CFTC大口投機資金動向(12/23時点):金・原油買いが拡大

配信元:MINKABU PRESS
著者:MINKABU PRESS
【概略】
 米商品先物取引委員会(CFTC)建玉明細報告によると、主要市場における12月
23日時点の大口投機家の売り越しは384万5107枚となり、前週の397万
2932枚から縮小した。取組高合計は4980万3014枚となり、前週から239
万1856枚(4.6%)減少した。
 項目別では証券市場(株式、債券、為替)の取組高は、株式合計が23.5%減、債
券合計が3.0%減、為替合計が20.4%減となった。商品市場の取組高は、穀物合
計が1.3%減、エネルギー合計は1.8%減、金属合計は2.8%増となった。
 項目ごとに大口投機家の動向を見ると、証券市場では、株式、債券で買い戻しが手じ
まい売りを上回って売り越しを縮小した。為替は新規買い、買い戻しが入って買い越し
(ドル売り)に転じた。

【現在の市場テーマと大口投機家の動向】
 前週は、米国がベネズエラ沖で石油タンカーを拿捕したことが支援要因になったが、
クリスマス休暇を控えて利食い売りが出た。
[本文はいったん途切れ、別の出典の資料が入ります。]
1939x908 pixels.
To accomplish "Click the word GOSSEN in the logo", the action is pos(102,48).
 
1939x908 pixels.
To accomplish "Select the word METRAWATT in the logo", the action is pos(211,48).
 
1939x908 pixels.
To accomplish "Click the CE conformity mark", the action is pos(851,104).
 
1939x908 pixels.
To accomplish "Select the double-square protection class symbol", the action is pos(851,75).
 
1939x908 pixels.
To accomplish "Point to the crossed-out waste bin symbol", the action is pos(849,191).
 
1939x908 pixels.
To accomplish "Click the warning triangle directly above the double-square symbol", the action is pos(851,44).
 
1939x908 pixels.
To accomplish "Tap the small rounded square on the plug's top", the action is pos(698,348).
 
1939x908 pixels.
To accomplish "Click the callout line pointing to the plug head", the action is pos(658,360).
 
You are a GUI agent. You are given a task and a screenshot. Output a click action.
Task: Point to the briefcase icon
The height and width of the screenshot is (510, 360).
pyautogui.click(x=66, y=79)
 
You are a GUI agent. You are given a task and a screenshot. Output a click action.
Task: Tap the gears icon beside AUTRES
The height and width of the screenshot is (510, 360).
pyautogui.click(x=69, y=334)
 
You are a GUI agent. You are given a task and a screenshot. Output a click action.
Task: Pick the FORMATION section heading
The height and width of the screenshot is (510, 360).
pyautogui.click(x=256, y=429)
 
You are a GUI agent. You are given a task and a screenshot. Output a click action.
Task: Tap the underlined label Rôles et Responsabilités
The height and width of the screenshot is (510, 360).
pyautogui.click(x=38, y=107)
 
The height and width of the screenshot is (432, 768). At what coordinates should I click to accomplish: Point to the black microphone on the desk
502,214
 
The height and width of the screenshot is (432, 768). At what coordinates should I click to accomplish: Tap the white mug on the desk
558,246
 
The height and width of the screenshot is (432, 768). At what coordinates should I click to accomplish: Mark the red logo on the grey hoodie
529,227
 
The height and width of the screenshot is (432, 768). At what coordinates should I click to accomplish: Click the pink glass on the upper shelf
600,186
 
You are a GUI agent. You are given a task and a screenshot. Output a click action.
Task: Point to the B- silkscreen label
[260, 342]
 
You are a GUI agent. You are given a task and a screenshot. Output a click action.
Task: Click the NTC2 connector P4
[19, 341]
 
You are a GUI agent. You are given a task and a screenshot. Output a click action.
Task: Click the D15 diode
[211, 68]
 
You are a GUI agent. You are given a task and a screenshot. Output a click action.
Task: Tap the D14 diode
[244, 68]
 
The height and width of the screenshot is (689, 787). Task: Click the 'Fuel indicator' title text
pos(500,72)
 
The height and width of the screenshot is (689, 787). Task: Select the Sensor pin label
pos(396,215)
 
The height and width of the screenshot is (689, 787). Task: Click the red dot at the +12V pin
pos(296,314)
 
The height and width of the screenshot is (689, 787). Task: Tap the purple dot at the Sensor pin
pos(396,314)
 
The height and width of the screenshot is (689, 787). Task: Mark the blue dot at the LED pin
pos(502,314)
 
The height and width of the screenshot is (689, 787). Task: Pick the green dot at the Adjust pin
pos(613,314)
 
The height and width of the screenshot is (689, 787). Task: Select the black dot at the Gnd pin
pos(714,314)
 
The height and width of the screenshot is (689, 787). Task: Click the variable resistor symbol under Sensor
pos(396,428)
ただ押し目は買われた。
 シカゴ為替市場の大口投機家は日本円が1223枚買い越し(前週2942枚売り越
し)、ユーロは15万9891枚買い越し(同14万4903枚買い越し)、英ポンド
は4万1199枚売り越し(同4万8498枚売り越し)となった。ユーロは新規買い
が新規売りを上回って買い越しを拡大した。

 商品市場では、原油が米国の石油タンカー拿捕が支援要因になったが、ウクライナの
ゼレンスキー大統領が和平案を示すと上げ一服となった。金は米国の石油タンカー拿捕
を受けて一段高となったのち、クリスマス休暇を控えて利食い売りが出たが、押し目は
買われた。
 今回報告で大口投機家の取組は、ニューヨーク原油が6万4898枚買い越し(前週
5万4896枚買い越し)に拡大した。買い戻しが手じまい売りを上回った。ニューヨ
ーク金は24万0700枚買い越し(同23万3978枚買い越し)に拡大、ニューヨ
ーク・プラチナは1万9343枚買い越し(同2万3293枚買い越し)に縮小した。
金は新規買いが新規売りを上回り、プラチナは手じまい売りが買い戻しを上回った。

 穀物市場で大口投機家は今回、コーンが6万4872枚買い越し(同1万4656枚
買い越し)に拡大、大豆は15万7779枚買い越し(同19万2890枚買い越し)
に縮小した。コーンは買い戻しが手じまい売りを上回り、大豆は手じまい売り、新規売
りが出た。前週のコーンは、好調な輸出を受けて買い優勢となった。